I love golf for many reasons. I love it because you get to be outdoors in beautiful scenery, and feel the breeze, and see the green grass, and walk, and walk, and walk (yes I walk and carry my clubs). I am by no means the golfer I was fifteen years ago. Time and age have a way of diminishing things. I don’t play to win, I play for exercise, for fun, for some good shots once in while, and for fellowship when I have a partner to play with. But mostly I play because it brings back lots of memories of time with my Dad. When he passed three years ago, golf took on more importance in my life. It’s a place where I feel in touch with him, and I sure do miss him. I remember him hitting good shots and bad shots. I remember him actually hitting me with one drive as I had gone down to the dogleg to spot for him while he hit. The ball came out of the sky, hit on my shoulder and bounced onto a little patch of grass next to the green. The last round I remember playing with him and my sister Laura, he struggled to complete a few holes. He was not in shape for it any more, and he was frustrated. The mind was willing, but the flesh kept letting him down. I know the feeling these days.
I have seen some very good golf movies— The Legend of Bagger Vance, Tin Cup, The Greatest Game Ever Played. ‘Seven Days in Utopia’ is not of the same caliber as those movies in terms of script, dialogue, plot, but it does have heart, and it has a national treasure starring in it— namely Robert Duvall, who plays Johnny Crawford, one time PGA golfer who will mentor a young golfer named Lucas Chisholm (played by Lucas Black) who has just come off the biggest meltdown of his young career, with his golfing future in doubt.
This is a low budget Christian film, with some big name golfers in it (K.J. Choi mainly, playing T.K. Oh— we could have done with a little less comical moniker for a golfer). The film is set in Texas with some of the scenery looking like it was shot near Kerrville. There is mentoring, there is a spot of romance (chaste— not even any kissing!), there is old fashioned fun at the rodeo and watching fireworks, and catching fire flies no less. The story is a bit of a Texas fairy tale (the domineering father, the uncertain son, the new mentor who rescues his career— can you say Karate Kid), and a somewhat gimmicky ending (you have to go to a website—www.maketheputt.com to see how the story actually turns out).

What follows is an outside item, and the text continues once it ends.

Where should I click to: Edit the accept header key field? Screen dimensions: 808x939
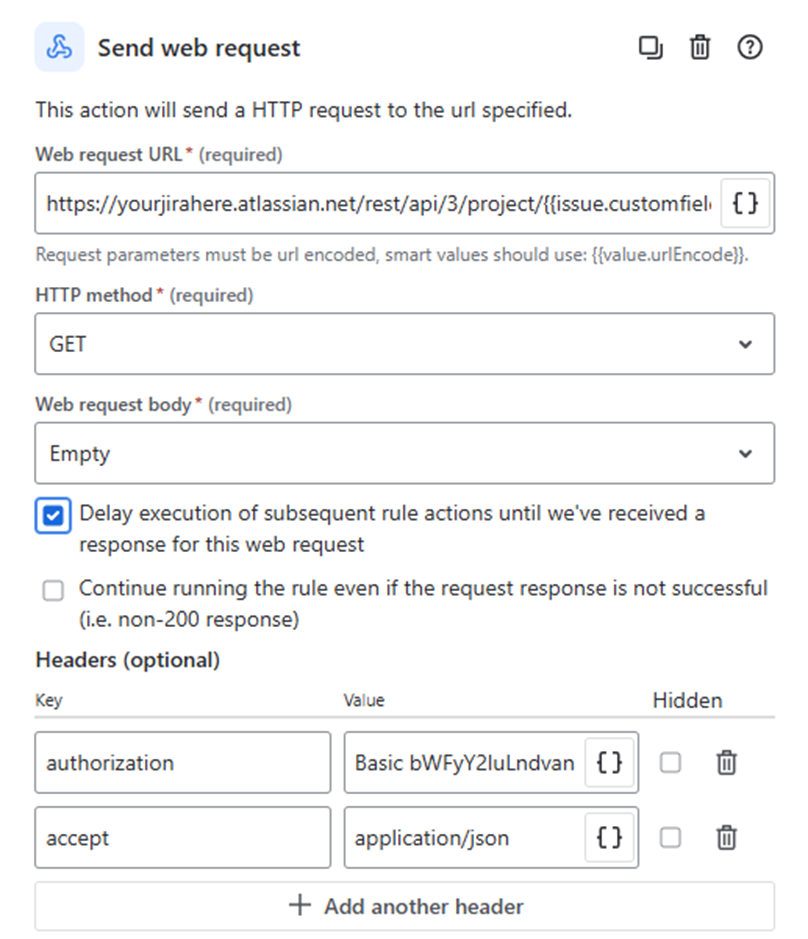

Leaving the critique aside, I enjoyed this film, and it is fine and dandy to take the family to. It is more than a bit predictable, but then wholesome life with a certain pattern is. It is indeed a movie about faith and trust, but it is not heavy-handed in its presentation of the Christian faith. It’s a film you could take a non-Christian friend to, and at one hour and 39 minutes, it should not be boring to anyone. Don’t look for any Oscar nods for this film, but more importantly if it helps change any lives into a more Christward direction, then it has a reward far greater than Hollywood could ever grant.